Nei negozi lo scenario tipico è quello degli uruguayos che cercano di mettersi d’accordo con i venditori argentini per farsi consegnare merce di valore elevato direttamente in patria, per evitare problemi connessi alle medidas del cero quilo. Infatti, le limitazioni agli acquisti in Argentina hanno messo i bastoni tra le ruote ai viaggiatori dell’altra orilla, ma l’antica fratellanza con gli argentini sembra aver ritrovato vigore per sopperire alle difficoltà, incentivando una sorta di solidarietà tra compratori e venditori. Trattative e strategie per nascondere un tappeto sotto il sedile posteriore o camuffare un mobile di lusso con qualcos’altro, sono all’ordine del giorno. Persino gli italiani, accortisi del business, sembrano più numerosi nelle viuzze di Palermo e nei mall. Tutti viaggiano con valigie rigide di grandi dimensioni, fosse anche solo per un soggiorno di due giorni, vale la pena riempirle. Sbarazzandosi ovviamente di etichette comprovanti il valore della merce e dei sacchetti.
“In Argentina non ho comprato nulla” è la frase ricorrente alla dogana. Chi può provare il contrario? E se per quanto riguarda prodotti di bellezza, farmaci e igiene personale le autorità possono obiettare qualcosa, per l’abbigliamento non sorge alcun inconveniente. Anche se il mercato più interessante non è certo questo o quello delle creme di bellezza o dei medicinali. Le gioiellerie argentine sono diventate le più a buon mercato del pianeta. Un Rolex, che i commercianti locali comprano in franchi svizzeri, se acquistato in pesos risulta decisamente scontato. Con meno di 3.000 dollari si può portare a casa un orologio classico, ma originale ovviamente e rivendibile al doppio fuori piazza. Lo stesso vale per altri beni di lusso, che conservano il loro valore nel tempo e per una serie di investimenti che vale la pena considerare.

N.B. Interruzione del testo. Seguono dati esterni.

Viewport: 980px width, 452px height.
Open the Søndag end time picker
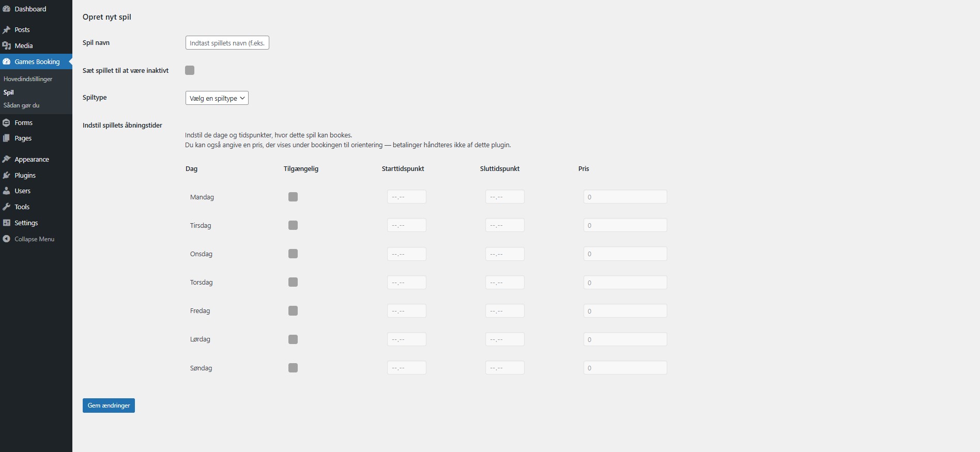pyautogui.click(x=504, y=368)
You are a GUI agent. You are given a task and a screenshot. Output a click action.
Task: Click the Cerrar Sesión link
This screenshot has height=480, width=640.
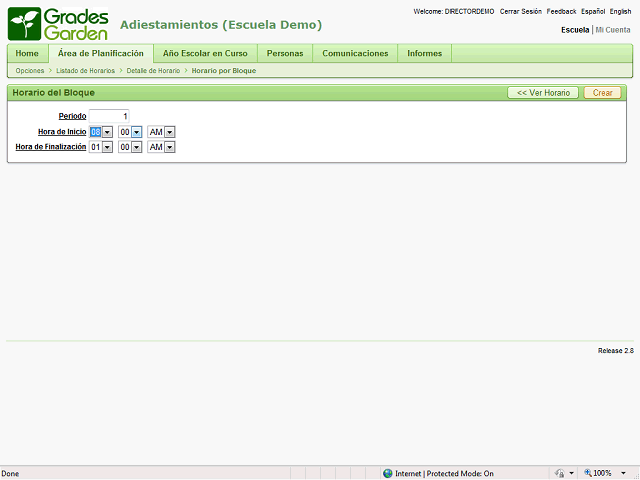(520, 11)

Gli immobili ad esempio, iniziano ad essere un po’ meno cari in città e anche se dopo il crack sarebbero ancora più economici, secondo alcuni è meglio comprare ora e non rischiare. Dopo la probabilissima crisi finanziaria, si potranno ancora acquistare in pesos o vista la svalutazione sarà possibile farlo solo in dollari? La seconda alternativa è la più probabile. La brecha cambiaria equivale ad uno sconto quasi del 50%. Comprare un appartamento alla metà del suo prezzo per rivenderlo tra qualche mese/anno al prezzo corretto non sembra una pessima alternativa di investimento. Tanto più in tempi in cui la Germania chiede di poter accedere ai caveau dove si conserva il suo oro negli States e riceve un secco no come risposta. Un appartamento a Buenos Aires o un paio di orologi, scontati del 50%, potrebbero considerarsi una scelta azzeccata e prudente tra qualche anno.